Each entry must be output once more without any change.

*** Provided records Section Begins ***

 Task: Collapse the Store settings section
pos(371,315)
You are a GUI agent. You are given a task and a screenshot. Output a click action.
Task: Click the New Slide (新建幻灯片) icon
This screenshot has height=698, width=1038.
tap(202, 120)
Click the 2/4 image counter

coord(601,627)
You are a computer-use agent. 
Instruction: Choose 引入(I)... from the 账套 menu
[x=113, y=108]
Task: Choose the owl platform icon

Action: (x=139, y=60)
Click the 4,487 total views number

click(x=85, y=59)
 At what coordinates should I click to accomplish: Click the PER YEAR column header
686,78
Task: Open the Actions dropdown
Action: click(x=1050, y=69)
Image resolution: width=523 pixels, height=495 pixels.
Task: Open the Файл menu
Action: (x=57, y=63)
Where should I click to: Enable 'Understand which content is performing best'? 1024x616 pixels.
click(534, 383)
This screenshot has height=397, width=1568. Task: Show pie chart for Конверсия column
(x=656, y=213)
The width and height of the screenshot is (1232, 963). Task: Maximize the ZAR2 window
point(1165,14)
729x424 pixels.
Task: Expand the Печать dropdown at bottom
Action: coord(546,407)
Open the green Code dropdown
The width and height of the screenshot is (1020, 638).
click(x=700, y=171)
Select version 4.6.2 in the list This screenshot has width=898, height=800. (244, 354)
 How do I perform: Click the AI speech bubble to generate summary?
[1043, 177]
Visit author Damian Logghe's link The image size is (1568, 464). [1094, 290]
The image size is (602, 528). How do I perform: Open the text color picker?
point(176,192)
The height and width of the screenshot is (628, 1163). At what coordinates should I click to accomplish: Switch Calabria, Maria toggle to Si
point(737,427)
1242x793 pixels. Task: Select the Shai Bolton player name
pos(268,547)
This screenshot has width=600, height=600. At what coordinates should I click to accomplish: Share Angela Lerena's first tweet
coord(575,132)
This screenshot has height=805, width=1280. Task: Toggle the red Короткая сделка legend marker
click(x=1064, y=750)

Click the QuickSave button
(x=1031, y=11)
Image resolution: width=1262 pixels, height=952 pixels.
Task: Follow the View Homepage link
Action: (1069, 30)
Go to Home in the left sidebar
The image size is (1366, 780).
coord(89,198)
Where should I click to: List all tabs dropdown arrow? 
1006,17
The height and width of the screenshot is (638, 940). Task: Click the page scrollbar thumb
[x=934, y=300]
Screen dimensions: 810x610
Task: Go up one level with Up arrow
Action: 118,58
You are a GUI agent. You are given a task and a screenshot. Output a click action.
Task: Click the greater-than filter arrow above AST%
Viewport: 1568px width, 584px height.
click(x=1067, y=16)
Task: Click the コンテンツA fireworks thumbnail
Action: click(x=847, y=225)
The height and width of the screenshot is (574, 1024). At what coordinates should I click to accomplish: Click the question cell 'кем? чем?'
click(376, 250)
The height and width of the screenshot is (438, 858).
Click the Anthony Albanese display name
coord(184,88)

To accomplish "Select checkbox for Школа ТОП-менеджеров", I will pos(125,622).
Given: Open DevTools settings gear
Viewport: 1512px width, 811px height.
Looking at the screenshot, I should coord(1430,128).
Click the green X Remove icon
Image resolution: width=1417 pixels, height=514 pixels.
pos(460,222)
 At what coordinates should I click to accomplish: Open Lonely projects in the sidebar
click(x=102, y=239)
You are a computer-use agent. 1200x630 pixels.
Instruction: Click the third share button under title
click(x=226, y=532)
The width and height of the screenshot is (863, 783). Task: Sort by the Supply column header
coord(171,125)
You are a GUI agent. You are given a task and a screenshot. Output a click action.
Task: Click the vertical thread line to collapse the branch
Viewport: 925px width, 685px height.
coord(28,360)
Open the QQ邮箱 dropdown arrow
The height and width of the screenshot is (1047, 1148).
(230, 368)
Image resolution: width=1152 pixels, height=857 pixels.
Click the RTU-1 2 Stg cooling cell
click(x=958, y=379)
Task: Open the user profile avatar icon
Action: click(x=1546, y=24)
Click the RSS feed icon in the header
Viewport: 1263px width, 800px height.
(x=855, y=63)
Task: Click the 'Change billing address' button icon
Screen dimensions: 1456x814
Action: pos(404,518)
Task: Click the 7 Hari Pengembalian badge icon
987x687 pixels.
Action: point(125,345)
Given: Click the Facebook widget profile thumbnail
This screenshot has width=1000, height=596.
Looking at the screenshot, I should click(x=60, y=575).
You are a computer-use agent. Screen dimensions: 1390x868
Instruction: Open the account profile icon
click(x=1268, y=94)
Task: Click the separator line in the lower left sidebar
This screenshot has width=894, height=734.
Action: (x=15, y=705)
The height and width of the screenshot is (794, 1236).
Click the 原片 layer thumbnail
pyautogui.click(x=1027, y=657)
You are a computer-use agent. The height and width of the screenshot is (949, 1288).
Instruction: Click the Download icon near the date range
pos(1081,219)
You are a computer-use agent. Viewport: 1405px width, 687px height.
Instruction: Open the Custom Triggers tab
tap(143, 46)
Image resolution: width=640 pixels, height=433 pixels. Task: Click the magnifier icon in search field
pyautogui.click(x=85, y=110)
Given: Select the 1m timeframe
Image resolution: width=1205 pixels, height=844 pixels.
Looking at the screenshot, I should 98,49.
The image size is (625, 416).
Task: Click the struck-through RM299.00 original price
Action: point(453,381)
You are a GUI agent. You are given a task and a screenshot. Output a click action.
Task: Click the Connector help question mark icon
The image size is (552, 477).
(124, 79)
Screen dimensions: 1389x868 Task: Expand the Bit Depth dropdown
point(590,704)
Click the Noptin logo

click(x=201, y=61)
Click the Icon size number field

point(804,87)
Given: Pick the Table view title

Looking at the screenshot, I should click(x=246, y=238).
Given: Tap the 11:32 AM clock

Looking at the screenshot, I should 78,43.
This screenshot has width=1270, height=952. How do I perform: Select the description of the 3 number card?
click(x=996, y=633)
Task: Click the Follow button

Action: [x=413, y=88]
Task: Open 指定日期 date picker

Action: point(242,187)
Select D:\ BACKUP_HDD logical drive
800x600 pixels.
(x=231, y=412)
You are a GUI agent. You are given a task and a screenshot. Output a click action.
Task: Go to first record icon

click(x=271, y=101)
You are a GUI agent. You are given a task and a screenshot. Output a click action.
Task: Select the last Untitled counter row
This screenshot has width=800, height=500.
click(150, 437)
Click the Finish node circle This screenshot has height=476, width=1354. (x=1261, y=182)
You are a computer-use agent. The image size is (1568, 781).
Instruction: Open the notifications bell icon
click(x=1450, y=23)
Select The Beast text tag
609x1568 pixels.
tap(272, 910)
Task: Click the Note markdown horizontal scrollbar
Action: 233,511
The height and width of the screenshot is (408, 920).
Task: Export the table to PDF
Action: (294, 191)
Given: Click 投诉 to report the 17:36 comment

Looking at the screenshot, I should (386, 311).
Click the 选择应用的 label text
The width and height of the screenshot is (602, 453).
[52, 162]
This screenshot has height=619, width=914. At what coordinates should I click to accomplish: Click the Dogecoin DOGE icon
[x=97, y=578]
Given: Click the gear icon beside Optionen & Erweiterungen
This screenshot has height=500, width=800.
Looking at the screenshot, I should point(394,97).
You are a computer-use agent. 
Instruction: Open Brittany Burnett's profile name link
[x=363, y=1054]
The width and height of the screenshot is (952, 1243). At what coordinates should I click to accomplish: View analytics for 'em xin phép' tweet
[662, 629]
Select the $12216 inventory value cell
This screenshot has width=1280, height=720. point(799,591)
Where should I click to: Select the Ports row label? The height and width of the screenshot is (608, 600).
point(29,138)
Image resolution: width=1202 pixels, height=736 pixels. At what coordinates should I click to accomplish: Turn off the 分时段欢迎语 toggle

*** Provided records Section Ends ***

### Written response
 Task: Collapse the Store settings section
pos(371,315)
You are a GUI agent. You are given a task and a screenshot. Output a click action.
Task: Click the New Slide (新建幻灯片) icon
This screenshot has height=698, width=1038.
tap(202, 120)
Click the 2/4 image counter

coord(601,627)
You are a computer-use agent. 
Instruction: Choose 引入(I)... from the 账套 menu
[x=113, y=108]
Task: Choose the owl platform icon

Action: (x=139, y=60)
Click the 4,487 total views number

click(x=85, y=59)
 At what coordinates should I click to accomplish: Click the PER YEAR column header
686,78
Task: Open the Actions dropdown
Action: click(x=1050, y=69)
Image resolution: width=523 pixels, height=495 pixels.
Task: Open the Файл menu
Action: (x=57, y=63)
Where should I click to: Enable 'Understand which content is performing best'? 1024x616 pixels.
click(534, 383)
This screenshot has height=397, width=1568. Task: Show pie chart for Конверсия column
(x=656, y=213)
The width and height of the screenshot is (1232, 963). Task: Maximize the ZAR2 window
point(1165,14)
729x424 pixels.
Task: Expand the Печать dropdown at bottom
Action: coord(546,407)
Open the green Code dropdown
The width and height of the screenshot is (1020, 638).
click(x=700, y=171)
Select version 4.6.2 in the list This screenshot has width=898, height=800. (244, 354)
 How do I perform: Click the AI speech bubble to generate summary?
[1043, 177]
Visit author Damian Logghe's link The image size is (1568, 464). [1094, 290]
The image size is (602, 528). How do I perform: Open the text color picker?
point(176,192)
The height and width of the screenshot is (628, 1163). At what coordinates should I click to accomplish: Switch Calabria, Maria toggle to Si
point(737,427)
1242x793 pixels. Task: Select the Shai Bolton player name
pos(268,547)
This screenshot has width=600, height=600. At what coordinates should I click to accomplish: Share Angela Lerena's first tweet
coord(575,132)
This screenshot has height=805, width=1280. Task: Toggle the red Короткая сделка legend marker
click(x=1064, y=750)

Click the QuickSave button
(x=1031, y=11)
Image resolution: width=1262 pixels, height=952 pixels.
Task: Follow the View Homepage link
Action: (1069, 30)
Go to Home in the left sidebar
The image size is (1366, 780).
coord(89,198)
Where should I click to: List all tabs dropdown arrow? 
1006,17
The height and width of the screenshot is (638, 940). Task: Click the page scrollbar thumb
[x=934, y=300]
Screen dimensions: 810x610
Task: Go up one level with Up arrow
Action: 118,58
You are a GUI agent. You are given a task and a screenshot. Output a click action.
Task: Click the greater-than filter arrow above AST%
Viewport: 1568px width, 584px height.
click(x=1067, y=16)
Task: Click the コンテンツA fireworks thumbnail
Action: click(x=847, y=225)
The height and width of the screenshot is (574, 1024). At what coordinates should I click to accomplish: Click the question cell 'кем? чем?'
click(376, 250)
The height and width of the screenshot is (438, 858).
Click the Anthony Albanese display name
coord(184,88)

To accomplish "Select checkbox for Школа ТОП-менеджеров", I will pos(125,622).
Given: Open DevTools settings gear
Viewport: 1512px width, 811px height.
Looking at the screenshot, I should coord(1430,128).
Click the green X Remove icon
Image resolution: width=1417 pixels, height=514 pixels.
pos(460,222)
 At what coordinates should I click to accomplish: Open Lonely projects in the sidebar
click(x=102, y=239)
You are a computer-use agent. 1200x630 pixels.
Instruction: Click the third share button under title
click(x=226, y=532)
The width and height of the screenshot is (863, 783). Task: Sort by the Supply column header
coord(171,125)
You are a GUI agent. You are given a task and a screenshot. Output a click action.
Task: Click the vertical thread line to collapse the branch
Viewport: 925px width, 685px height.
coord(28,360)
Open the QQ邮箱 dropdown arrow
The height and width of the screenshot is (1047, 1148).
(230, 368)
Image resolution: width=1152 pixels, height=857 pixels.
Click the RTU-1 2 Stg cooling cell
click(x=958, y=379)
Task: Open the user profile avatar icon
Action: click(x=1546, y=24)
Click the RSS feed icon in the header
Viewport: 1263px width, 800px height.
(x=855, y=63)
Task: Click the 'Change billing address' button icon
Screen dimensions: 1456x814
Action: pos(404,518)
Task: Click the 7 Hari Pengembalian badge icon
987x687 pixels.
Action: point(125,345)
Given: Click the Facebook widget profile thumbnail
This screenshot has width=1000, height=596.
Looking at the screenshot, I should click(x=60, y=575).
You are a computer-use agent. Screen dimensions: 1390x868
Instruction: Open the account profile icon
click(x=1268, y=94)
Task: Click the separator line in the lower left sidebar
This screenshot has width=894, height=734.
Action: (x=15, y=705)
The height and width of the screenshot is (794, 1236).
Click the 原片 layer thumbnail
pyautogui.click(x=1027, y=657)
You are a computer-use agent. The height and width of the screenshot is (949, 1288).
Instruction: Click the Download icon near the date range
pos(1081,219)
You are a computer-use agent. Viewport: 1405px width, 687px height.
Instruction: Open the Custom Triggers tab
tap(143, 46)
Image resolution: width=640 pixels, height=433 pixels. Task: Click the magnifier icon in search field
pyautogui.click(x=85, y=110)
Given: Select the 1m timeframe
Image resolution: width=1205 pixels, height=844 pixels.
Looking at the screenshot, I should 98,49.
The image size is (625, 416).
Task: Click the struck-through RM299.00 original price
Action: point(453,381)
You are a GUI agent. You are given a task and a screenshot. Output a click action.
Task: Click the Connector help question mark icon
The image size is (552, 477).
(124, 79)
Screen dimensions: 1389x868 Task: Expand the Bit Depth dropdown
point(590,704)
Click the Noptin logo

click(x=201, y=61)
Click the Icon size number field

point(804,87)
Given: Pick the Table view title

Looking at the screenshot, I should click(x=246, y=238).
Given: Tap the 11:32 AM clock

Looking at the screenshot, I should 78,43.
This screenshot has width=1270, height=952. How do I perform: Select the description of the 3 number card?
click(x=996, y=633)
Task: Click the Follow button

Action: [x=413, y=88]
Task: Open 指定日期 date picker

Action: point(242,187)
Select D:\ BACKUP_HDD logical drive
800x600 pixels.
(x=231, y=412)
You are a GUI agent. You are given a task and a screenshot. Output a click action.
Task: Go to first record icon

click(x=271, y=101)
You are a GUI agent. You are given a task and a screenshot. Output a click action.
Task: Select the last Untitled counter row
This screenshot has width=800, height=500.
click(150, 437)
Click the Finish node circle This screenshot has height=476, width=1354. (x=1261, y=182)
You are a computer-use agent. The image size is (1568, 781).
Instruction: Open the notifications bell icon
click(x=1450, y=23)
Select The Beast text tag
609x1568 pixels.
tap(272, 910)
Task: Click the Note markdown horizontal scrollbar
Action: 233,511
The height and width of the screenshot is (408, 920).
Task: Export the table to PDF
Action: (294, 191)
Given: Click 投诉 to report the 17:36 comment

Looking at the screenshot, I should (386, 311).
Click the 选择应用的 label text
The width and height of the screenshot is (602, 453).
[52, 162]
This screenshot has height=619, width=914. At what coordinates should I click to accomplish: Click the Dogecoin DOGE icon
[x=97, y=578]
Given: Click the gear icon beside Optionen & Erweiterungen
This screenshot has height=500, width=800.
Looking at the screenshot, I should point(394,97).
You are a computer-use agent. 
Instruction: Open Brittany Burnett's profile name link
[x=363, y=1054]
The width and height of the screenshot is (952, 1243). At what coordinates should I click to accomplish: View analytics for 'em xin phép' tweet
[662, 629]
Select the $12216 inventory value cell
This screenshot has width=1280, height=720. point(799,591)
Where should I click to: Select the Ports row label? The height and width of the screenshot is (608, 600).
point(29,138)
Image resolution: width=1202 pixels, height=736 pixels. At what coordinates should I click to accomplish: Turn off the 分时段欢迎语 toggle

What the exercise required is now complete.